Exercise details> Your result should be the lines holding the word "target", copied from the entries below.

Material shown>
━━━━━━━━━━━━━━━━━━━━

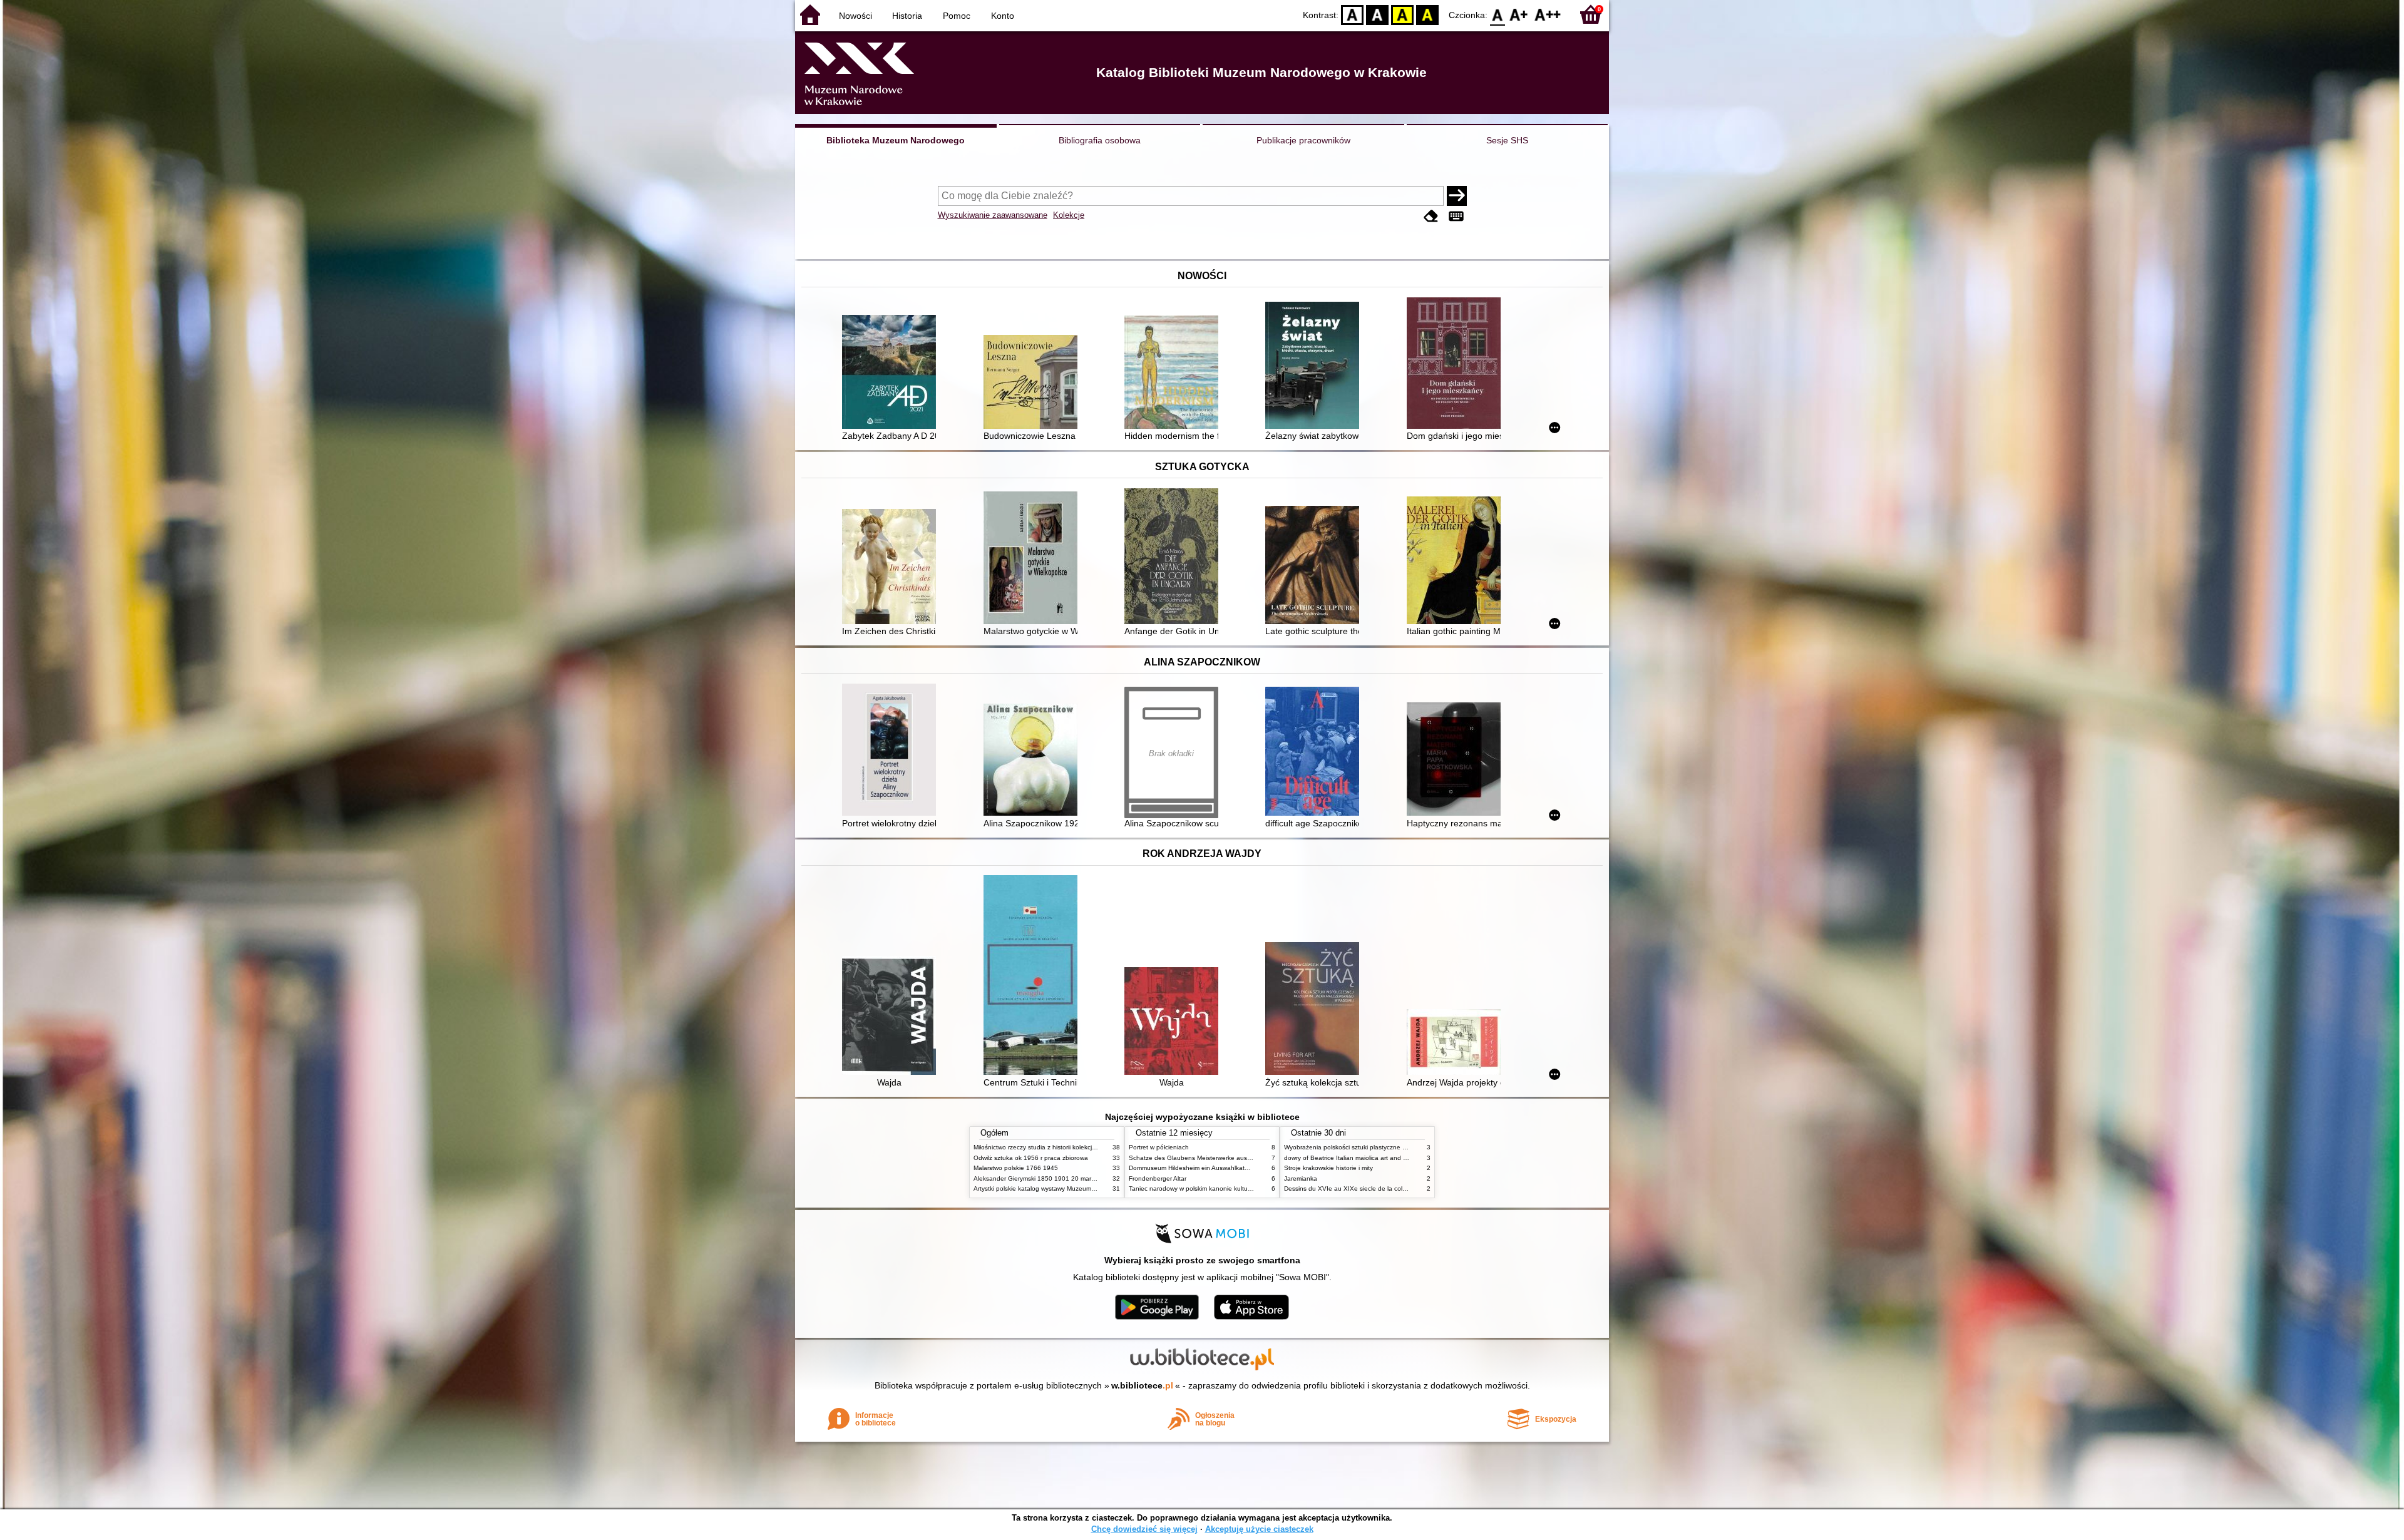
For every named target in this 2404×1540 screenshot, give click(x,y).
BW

━━━━━━━━━━━━━━━━━━━━

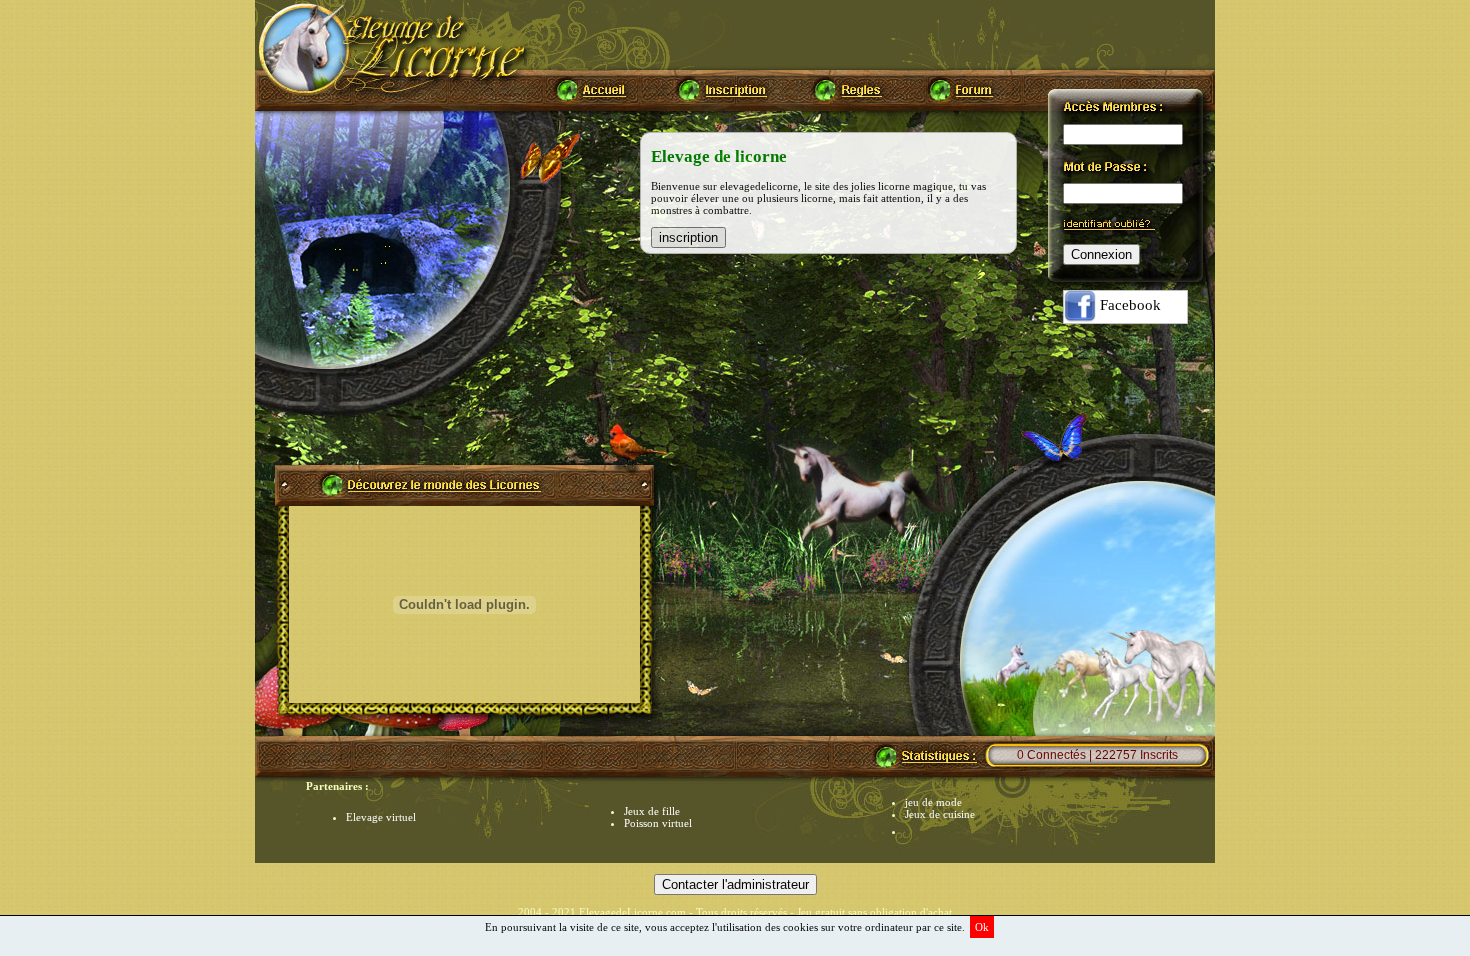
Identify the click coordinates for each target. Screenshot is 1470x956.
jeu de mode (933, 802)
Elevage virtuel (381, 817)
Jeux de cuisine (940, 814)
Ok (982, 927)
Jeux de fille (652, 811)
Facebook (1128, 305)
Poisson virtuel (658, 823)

━━━━━━━━━━━━━━━━━━━━

Output>
For every named target in this 2404×1540 screenshot, give click(x,y).
Identify the click coordinates for each target. Screenshot is 1470x956.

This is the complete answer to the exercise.